Basti pensare in Italia allo scandalo New Financial Technology ltd che generato una perdita secca di almeno 100 milioni di euro a danno di oltre 6000 risparmiatori ed a livello internazionale il Crack americano di FTX che sta creando un vero e proprio effetto domino avendo già contagiato un altro grande Exchanger BlockFI in bancarotte di miliardi di dollari e milioni di clienti risparmiatori coinvolti.

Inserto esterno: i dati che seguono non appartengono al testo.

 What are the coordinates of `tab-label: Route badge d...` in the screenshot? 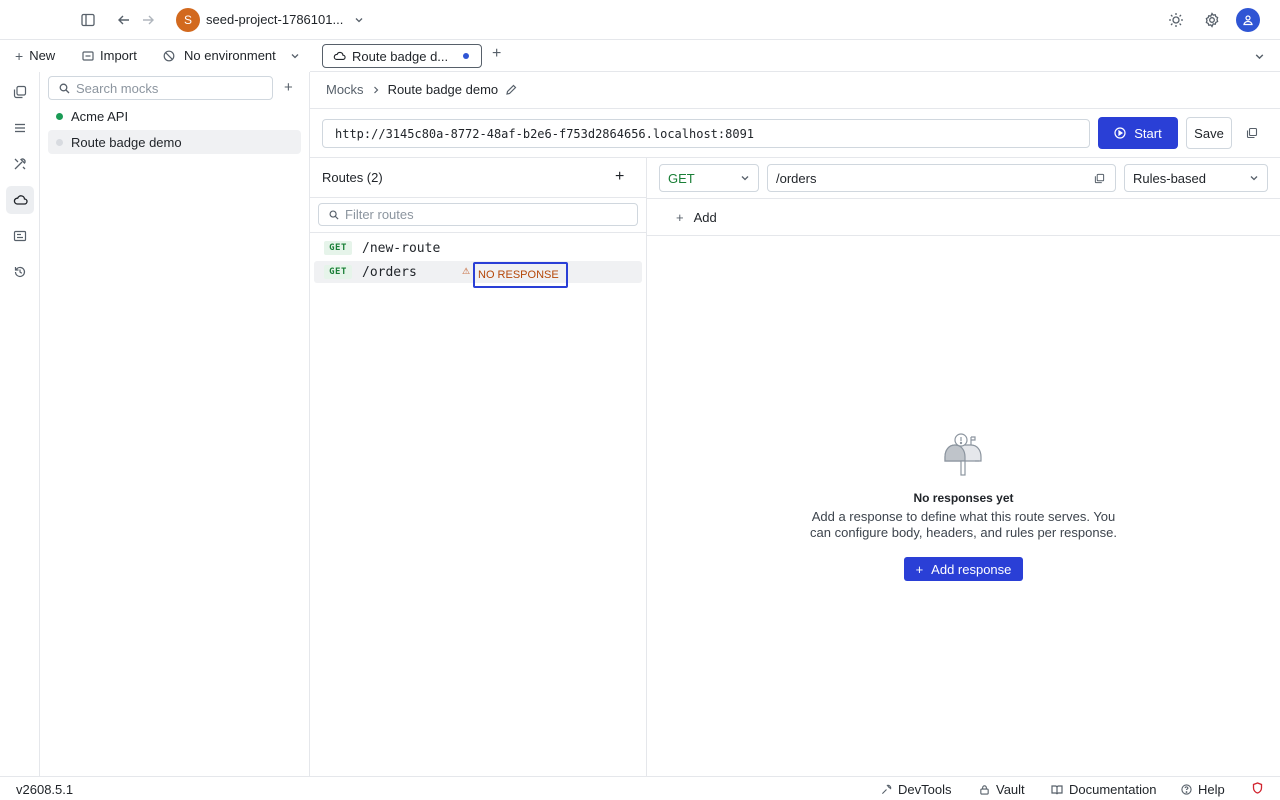 It's located at (400, 56).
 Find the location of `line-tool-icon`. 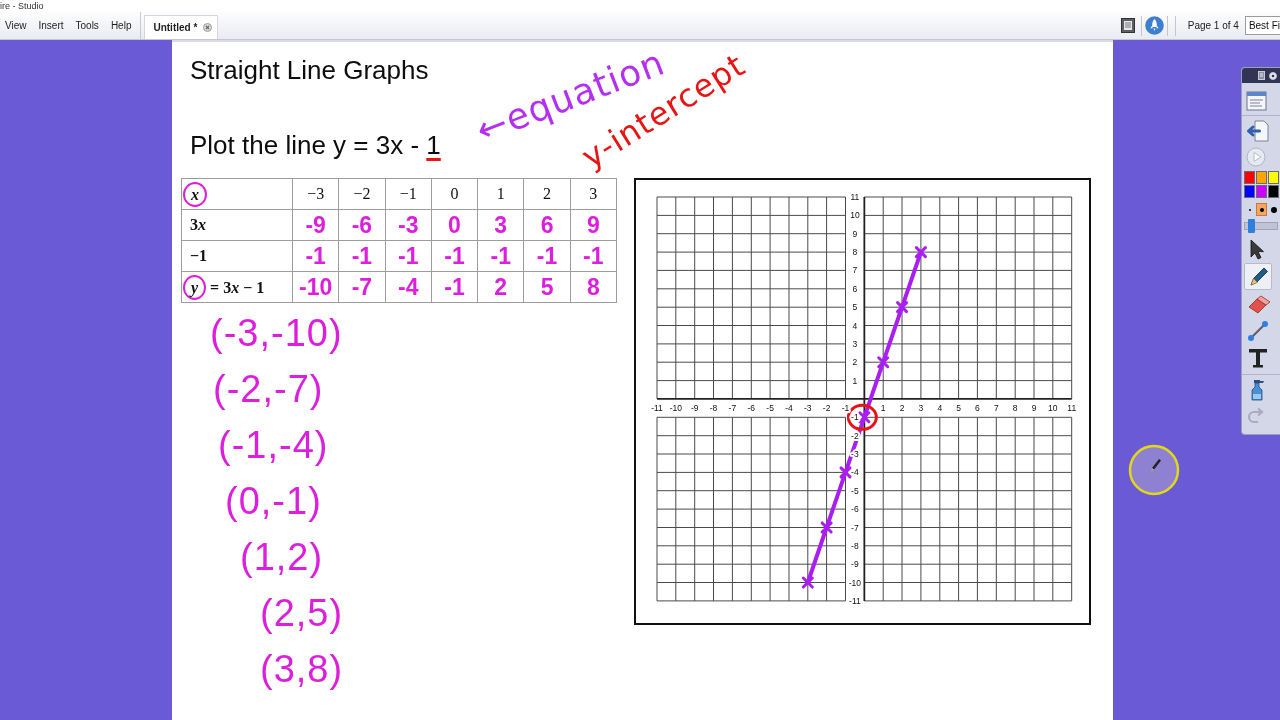

line-tool-icon is located at coordinates (1258, 330).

Insomma, utenti ed operatori di settore chiedevano da tempo una disciplina sicura, che specificasse una volta per tutte il tipo di tassazione cui assoggettare le operazioni aventi ad oggetto le cripto-valute, alla luce delle loro caratteristiche talmente peculiari da non consentirne l’incasellamento nelle tradizionali categorie giuridiche. Con conseguente impossibilità di garantire altresì un’efficace tutela legale e contrattuale all’utente, specie a fronte degli innumerevoli rischi (cyber-risk, asset risk e rischi di compliance/legali) insiti nelle operazioni relative alle valute digitali.

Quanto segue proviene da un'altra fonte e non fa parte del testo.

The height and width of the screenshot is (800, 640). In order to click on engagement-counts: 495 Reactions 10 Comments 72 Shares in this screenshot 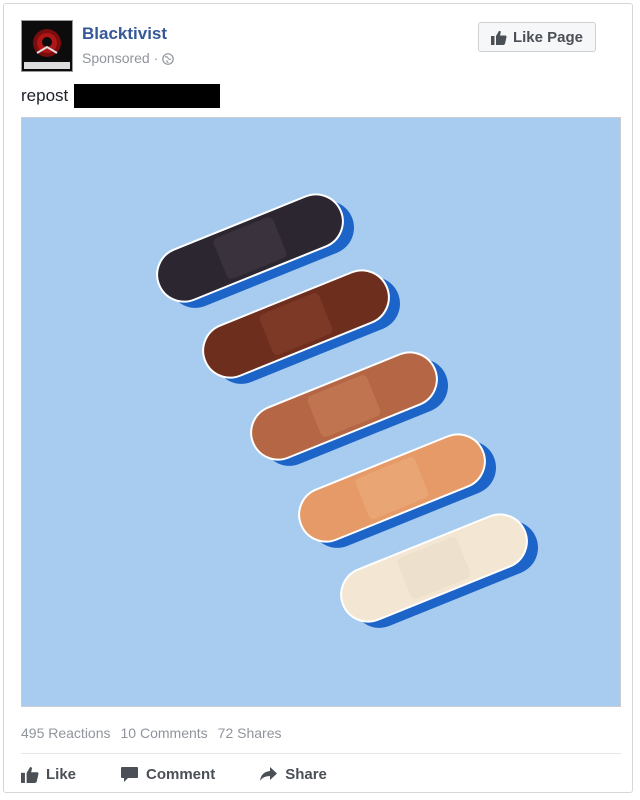, I will do `click(152, 733)`.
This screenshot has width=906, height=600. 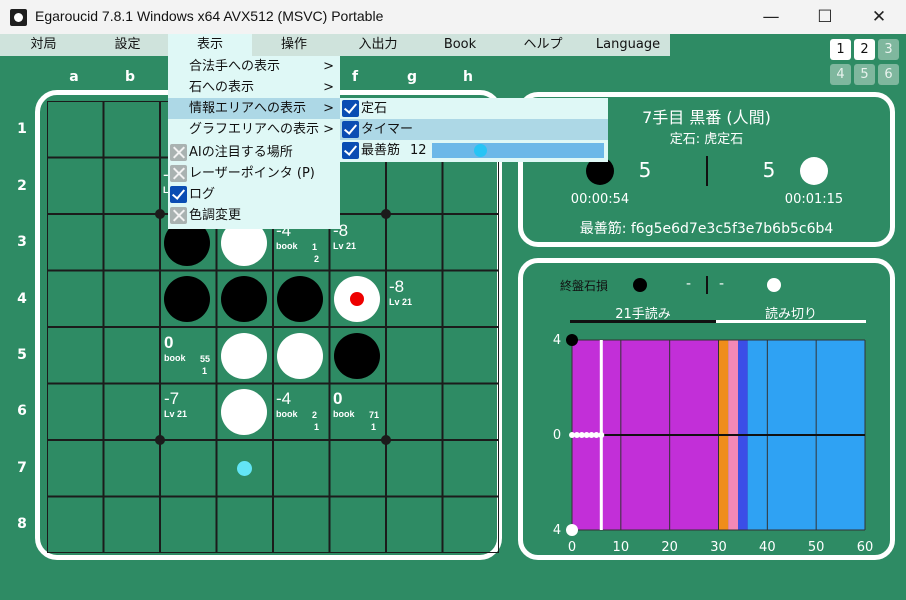 I want to click on graph-x-label: 20, so click(x=670, y=548).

Il che spiega il motivo per cui il governo, con il disegno di legge di Bilancio 2023, ha finalmente pensato a un intervento chiarificatore almeno dal punto di vista fiscale.
Con gli articoli dal 30 al 34 viene quindi proposta una disciplina compiuta in tema di cripto-attività: dalla tassazione alla rideterminazione del valore delle cripto-attività, passando per la loro regolarizzazione.
In particolare, l’articolo 33 della manovra finanziaria- che, nella sua ultima versione, dopo aver ottenuto la bollinatura della Ragioneria generale dello Stato, è ormai approdata in Parlamento per l’ok definitivo – detta una sorta di mini voluntary disclosure per le criptovalute detenute sino 31 dicembre 2021.
Nello specifico, i titolari delle cripto-attività che non abbiano indicato in dichiarazione la loro detenzione o i redditi derivanti dalle medesime hanno la possibilità di farle emergere attraverso la presentazione di una dichiarazione dedicata, secondo un modello che verrà successivamente approvato dal direttore dell’agenzia delle Entrate.
Due sono le casistiche prese in considerazione dal disegno di legge di bilancio. La prima ipotesi riguarda il contribuente che, nel periodo di riferimento, non ha realizzato redditi: in tale ipotesi la posizione fiscale potrà essere regolarizzata previa presentazione della ridetta dichiarazione e con il pagamento di una sanzione per la mancata compilazione del quadro RW pari allo 0,5 per cento, per ciascun anno, sul valore delle attività non dichiarate.
La seconda ipotesi tipizzata è quella del contribuente che, al contrario, nel periodo di riferimento, abbia conseguito redditi proprio dalle criptovalute oggetto di voluntary. Quest’ultimo potrà regolarizzare presentando la medesima dichiarazione ma, questa volta, dovrà versare sia imposte che sanzioni. È infatti disposto il pagamento di un’imposta sostitutiva nella misura del 3,5 per cento del valore delle medesime attività detenute al termine di ogni anno o al momento del realizzo, in aggiunta alla somma dello 0,5 per cento, per ciascun anno, del valore delle cripto- attività a titolo di sanzioni ex articolo 4, comma 1, del decreto legge n. 167/1990, convertito dalla legge n. 227/1990.
Il tutto con un unico limite: l’impossibilità di regolarizzare le cripto-attività frutto di attività illecite o acquistate attraverso proventi derivanti da attività illecite.